L’isola indiana di Gran Nicobar* potrebbe presto diventare una sorta di “Hong Kong dell’India”, con un enorme porto, un aeroporto internazionale, una base militare ed una vasta zona industriale. Un simile “mega-progetto” di sviluppo, dall’entità di nove miliardi di dollari, comporterebbe la distruzione di ampie distese di foresta pluviale (attualmente il 95% del territorio) e verrebbe a mettere in serissimo pericolo la sopravvivenza di alcune centinaia di indigeni Shompen, uno dei popoli più isolati del pianeta.
Il “Great Nicobar Development Plan” dovrebbe arrivare ad occupare almeno un terzo dell’isola (di cui metà all’interno della riserva indigena) e comportare l’insediamento pianificato di ben 650.000 coloni.
Verrebbero ad essere devastati, in tal modo, i territori meridionali di caccia e raccolta, quattro insediamenti Shompen e, soprattutto, verrebbe irreparabilmente rovinato l’intero sistema fluviale.
Il progetto, inoltre, andrebbe ad aumentare vertiginosamente il rischio di esposizione a tutta una serie di malattie verso cui gli indigeni sono del tutto privi di difese immunitarie. Come tutti i popoli “incontattati”, infatti, gli Shompen risultano estremamente vulnerabili nei confronti di agenti patogeni che potrebbero condurli rapidamente allo sterminio.
“Se il progetto andasse avanti, anche in forma più ridotta - hanno affermato esperti provenienti da istituzioni accademiche di ben tredici paesi - crediamo sarebbe una condanna a morte per gli Shompen, equivalente al crimine internazionale di genocidio”.
E trentanove studiosi internazionali di genocidio si sono rivolti al governo indiano per denunciare gli aspetti allarmanti insiti nel progetto.
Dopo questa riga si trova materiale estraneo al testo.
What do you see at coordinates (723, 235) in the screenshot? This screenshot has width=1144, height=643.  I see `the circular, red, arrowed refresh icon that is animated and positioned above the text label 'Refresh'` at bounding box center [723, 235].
Survival International ha intrapreso una campagna che mira all’archiviazione del progetto e al riconoscimento agli Shompen dei pieni diritti di proprietà territoriale sulle terre su cui vivono da millenni.
Per saperne di più e/o per sostenere la causa dei diritti umani delle popolazioni indigene:
https://www.survival.it/cosafacciamo
NOTE
*”Un'isola come nessun'altra
Per secoli, gran parte degli Shompen ha rifiutato ogni tipo di contatto con gli esterni e questo li ha protetti dalle tragiche conseguenze del contatto, subite invece dalla maggior parte degli altri popoli delle isole Andamane e Nicobare.
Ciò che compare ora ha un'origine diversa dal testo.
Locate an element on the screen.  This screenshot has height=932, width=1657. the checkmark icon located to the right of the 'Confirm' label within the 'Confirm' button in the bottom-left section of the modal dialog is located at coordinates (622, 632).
Per migliaia di anni gli Shompen hanno vissuto, protetto e alimentato le straordinarie foreste di Gran Nicobar, nella parte orientale dell’Oceano Indiano. Gli Shompen sono cacciatori-raccoglitori nomadi e vivono in piccoli gruppi, in territori delimitati dai fiumi che attraversano la foresta pluviale. Costruiscono generalmente accampamenti temporanei nella foresta, in cui vivono per qualche settimana o qualche mese prima di spostarsi di nuovo.
Raccolgono una grande varietà di piante, ma il loro alimento principale è il frutto del pandano, che chiamano larop. Come altri cacciatori-raccoglitori, gli Shompen hanno una profonda conoscenza della loro foresta e utilizzano la flora dell’isola in moltissimi modi. Dal Canarium strictum bianco, per esempio, ricavano incensi, un repellente per gli insetti e persino gomme da masticare.
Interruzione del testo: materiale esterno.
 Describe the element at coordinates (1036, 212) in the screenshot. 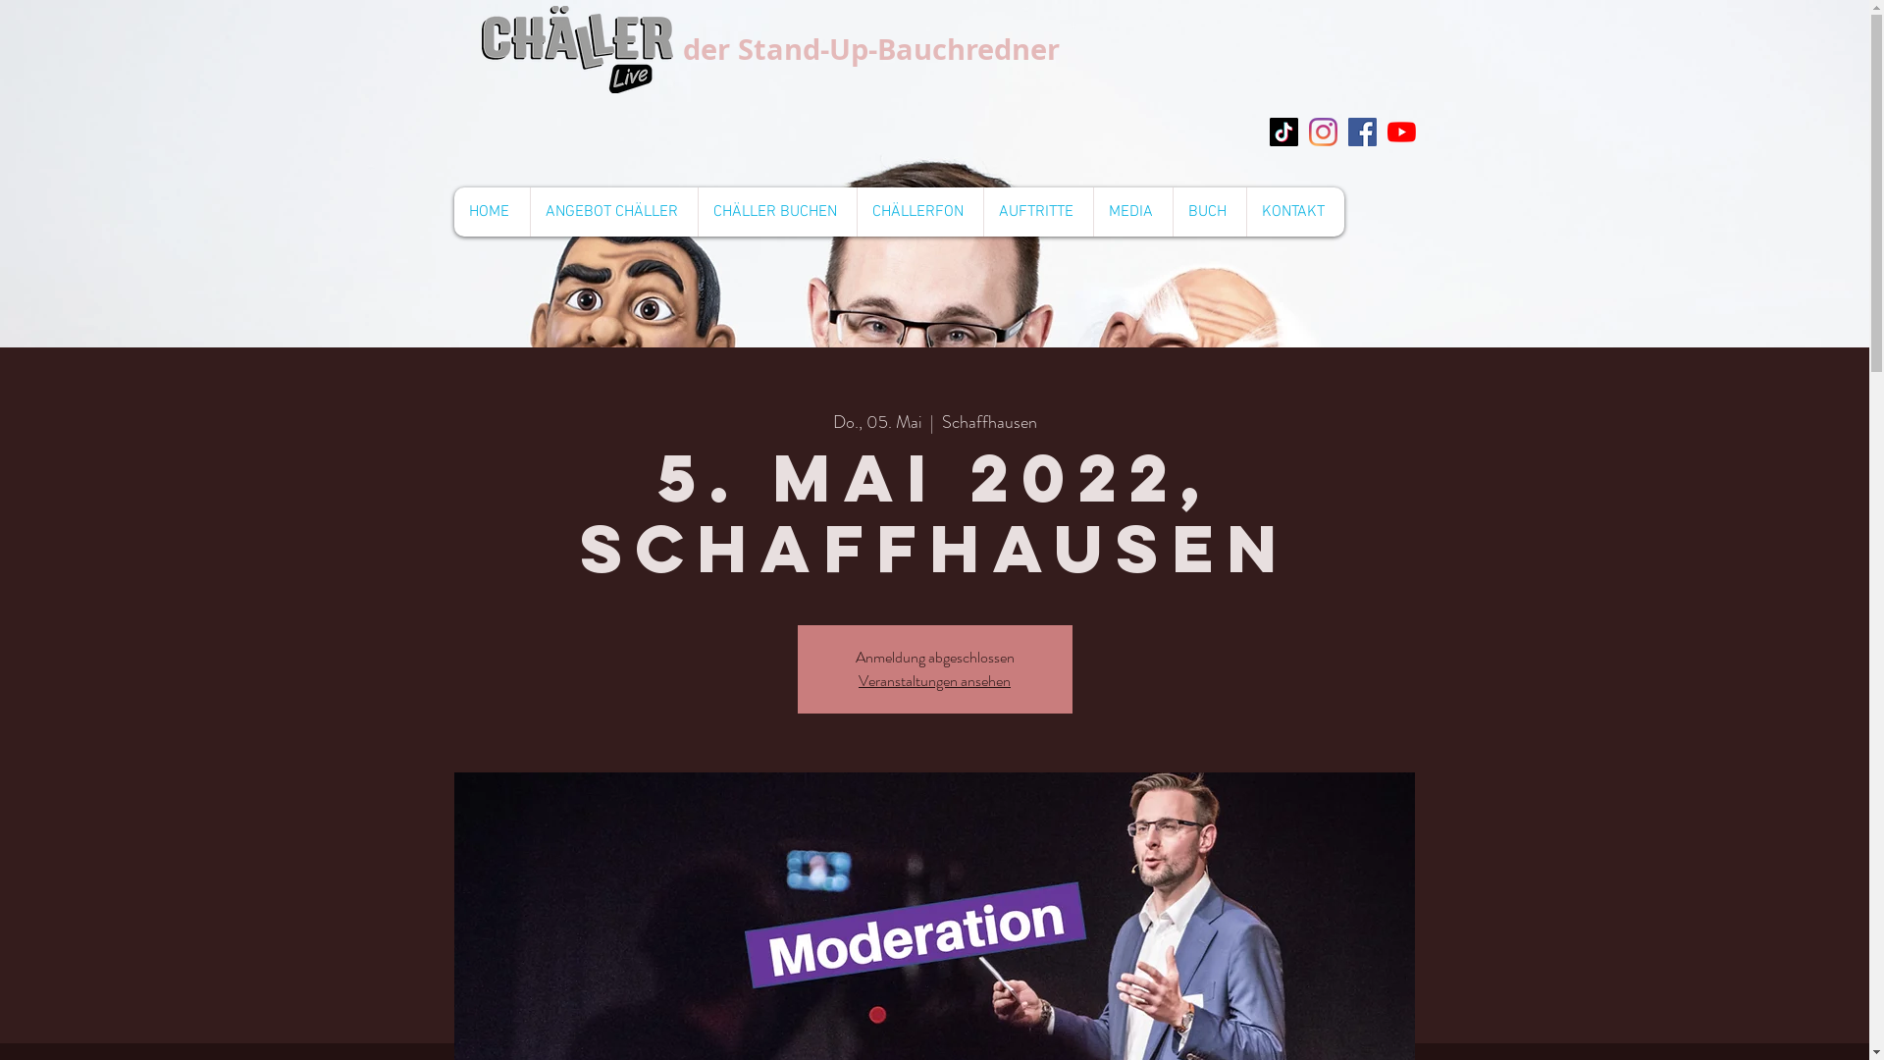

I see `'AUFTRITTE'` at that location.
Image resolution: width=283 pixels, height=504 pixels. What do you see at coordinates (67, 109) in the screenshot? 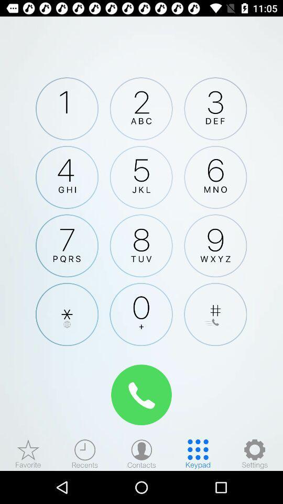
I see `keypad numeral one` at bounding box center [67, 109].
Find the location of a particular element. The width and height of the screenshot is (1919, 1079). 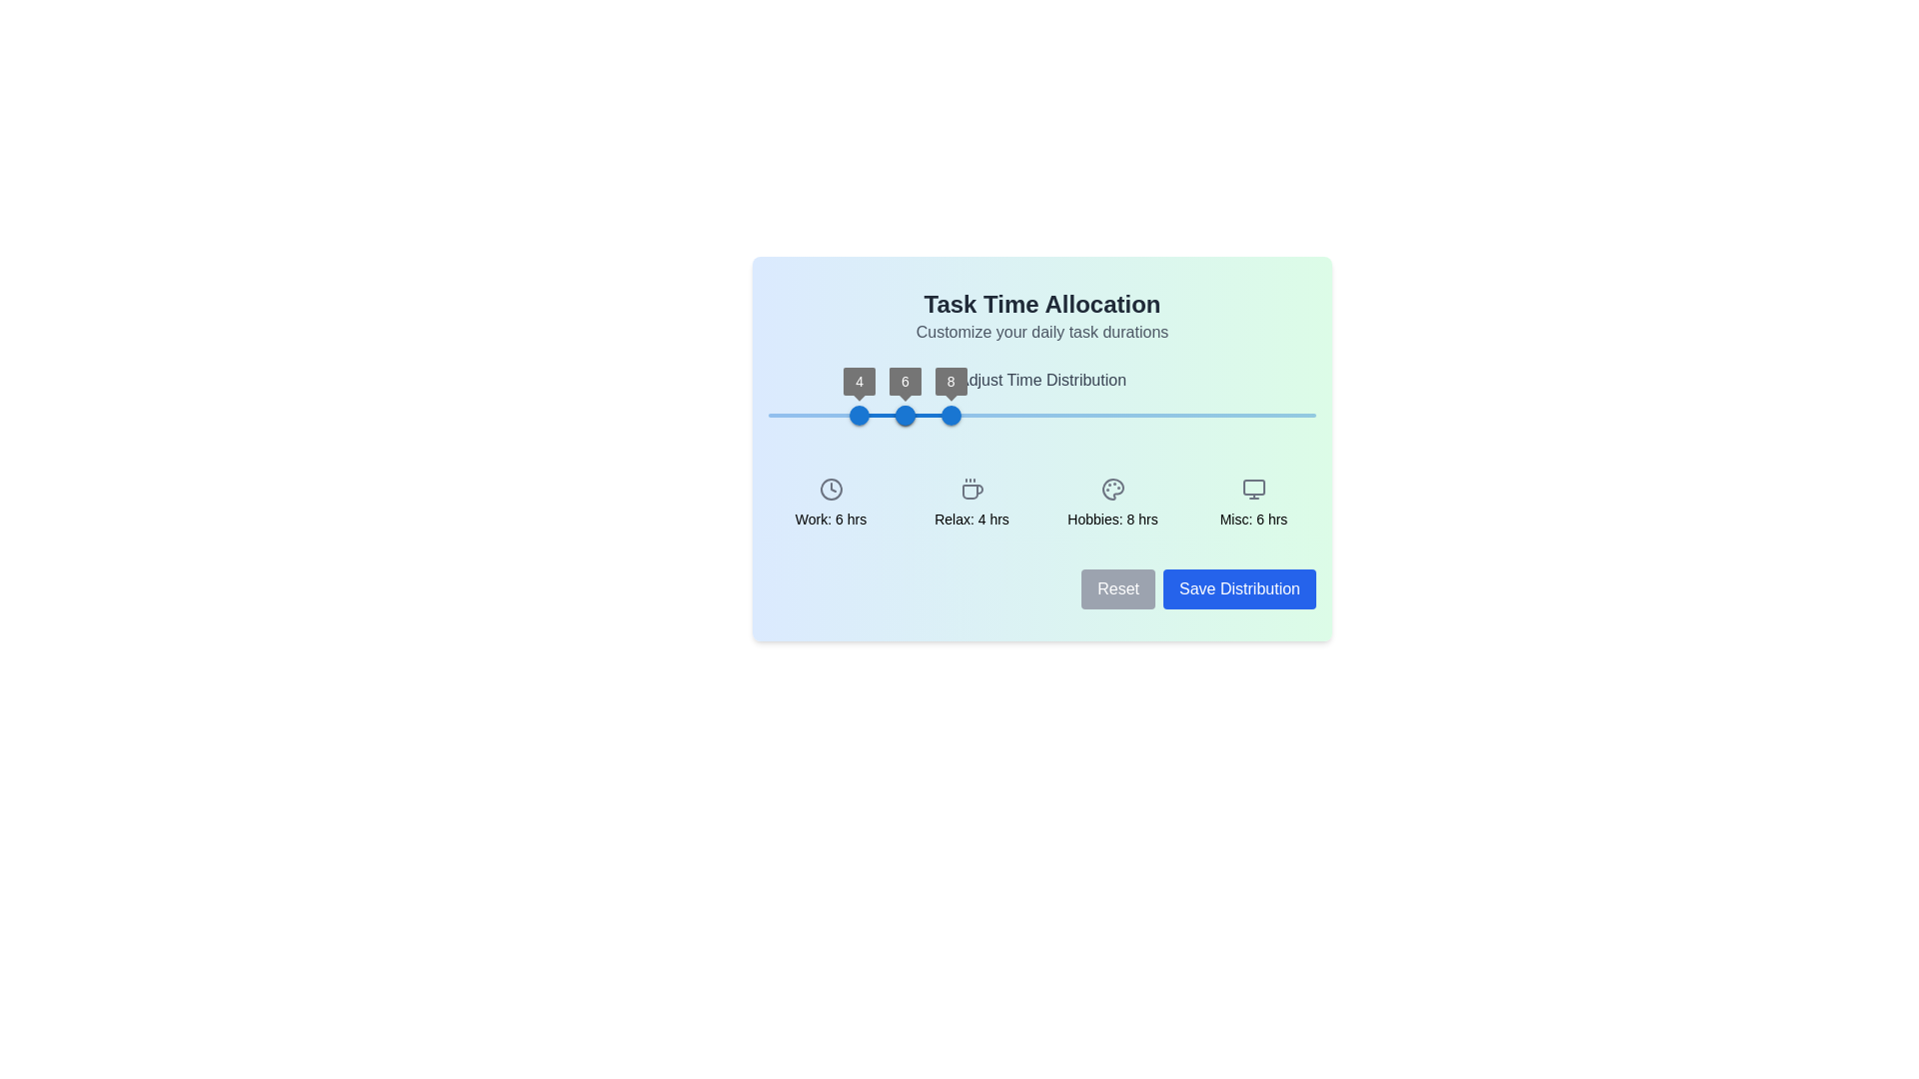

the Information display component that shows the allocated time for the 'Work' activity, located in the first column of a four-column grid structure is located at coordinates (830, 503).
Gli Shompen cacciano tutto l’anno e scimmie, maiali, lucertole e coccodrilli costituiscono una parte importante della loro dieta. Hanno anche piccoli orti in cui coltivano, tra le altre cose, tapioca, limoni, peperoncini e betel (Piper betle).
L’isola di Gran Nicobar, loro dimora sacra, è piccola ma ricca di biodiversità endemica. La foresta pluviale copre circa il 95% dell’isola, in cui vivono 11 specie di mammiferi, 32 specie di uccelli, 7 specie di rettili e 4 di anfibi che si trovano solo lì. Un luogo unico in cui varani e coccodrilli condividono la foresta con macachi e toporagni, e dove le tartarughe giganti condividono le coste con dugonghi e delfini.”